La réalité est toute autre, je fais fausse route. C’est un nouveau combat pour l’assurance emprunteur. Celle-ci accepte de m’assurer sans surprime, mais encore une fois pour l’unique garantie, décès. Je suis 26 ans après mon cancer pédiatrique, la loi a évolué, mais je continue à avoir des difficultés pour être assurée. Et j’estime avoir de la chance car je suis en couple. Qu’en serait-il si j’avais été célibataire, serais-je condamnée à ne pas pouvoir investir ?
J’aurais aimé accomplir un autre projet, créer ma propre entreprise. Mais tout reste complexe dans le domaine des assurances.
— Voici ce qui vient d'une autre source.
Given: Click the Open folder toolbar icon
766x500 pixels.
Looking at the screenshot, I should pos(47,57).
En ayant le statut d’indépendant et ayant eu un cancer pédiatrique, aucune assurance n’acceptera de prendre le risque de m’assurer pour tous les risques de la vie quotidienne (maladie, invalidité, perte d’autonomie,…). Ce cancer pédiatrique reste un vrai frein pour l’épanouissement professionnel.
Le « droit à l’oubli » a permis d’obtenir de vraies avancées pour les adultes ayant eu un cancer pédiatrique mais à la seule condition, qu’il n’y ait aucune séquelle lié au cancer. Il nous est permis d’avoir des droits comme tout à chacun et nous n’avons plus désormais l’obligation de déclarer à l’assurance que nous avons eu un cancer dans l’enfance ou l’adolescence.
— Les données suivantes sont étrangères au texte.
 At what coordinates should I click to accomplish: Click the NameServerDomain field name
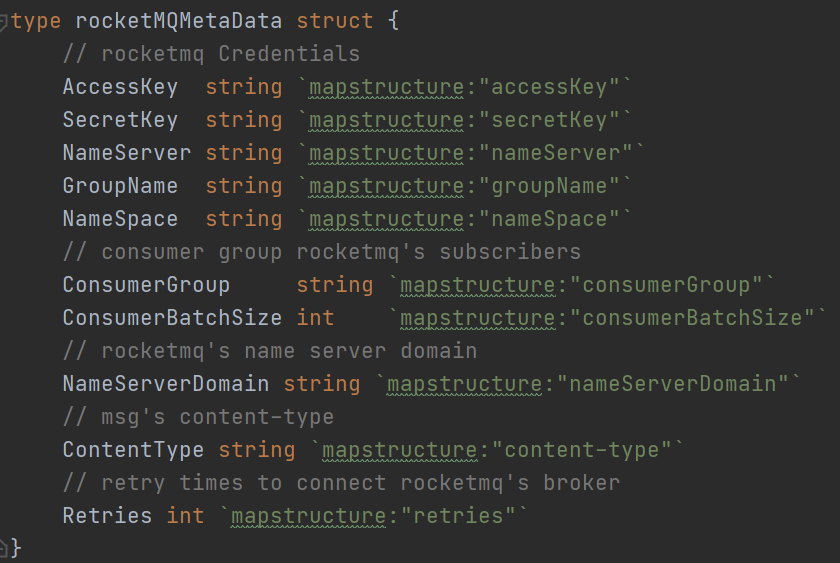(x=165, y=384)
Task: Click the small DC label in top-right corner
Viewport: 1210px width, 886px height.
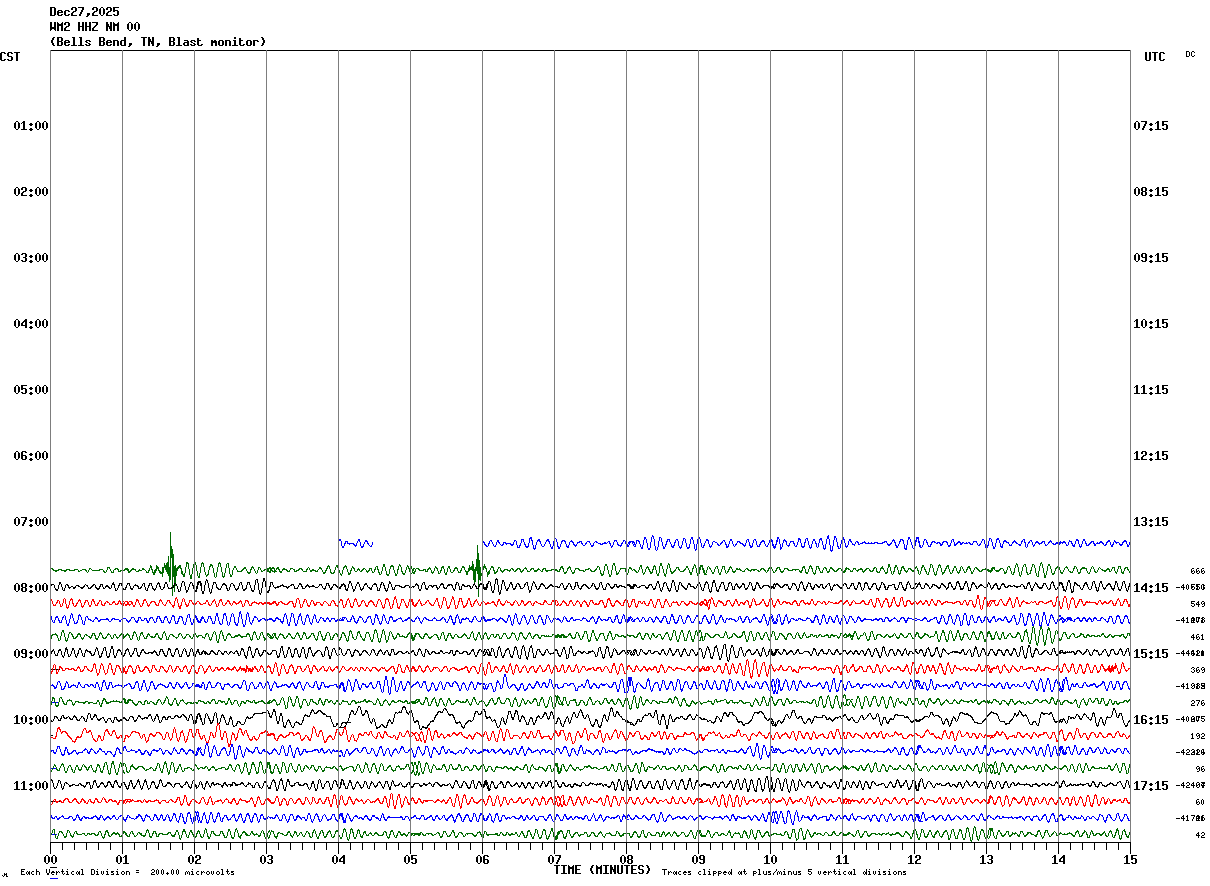Action: tap(1190, 54)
L’association Les Aguerris se doit d’informer au mieux les anciens patients qui peuvent être sujets à des complications médicales liées au cancer et aux traitements. Elle s’interroge sur le respect du « droit à l’oubli ». Nous avons toujours des difficultés pour guider les anciens patients présentant des séquelles nécessitant un suivi médical à long terme. Comment répondre aux assurances? Doit-on déclarer que tout va très bien, que nous n’avons pas de séquelles mais qu’une consultation de suivi à long terme tous les cinq ans est nécessaire. Doit-on plutôt laisser cette vérité sous silence ? La consultation de suivi à long terme doit être comprise par les assurances comme un moyen de prévention, de dépistage pour les anciens patients guéris d’un cancer pédiatrique, qui peuvent être sujets à des complications au long terme. Nous devons pouvoir vivre normalement, sans préjudice de notre passé médical de patient guéri d’un cancer pédiatrique. Pourtant, pour certains d’entre nous, ce passé reste un frein à l’épanouissement personnel dans la vie de tous les jours. Si le droit à l’oubli est une avancée majeure, il doit être plus ambitieux, afin d’éviter la double peine d’une histoire douloureuse et d’un présent alourdi par le poids des séquelles que nous renvoie une société non préparée à l’accepter.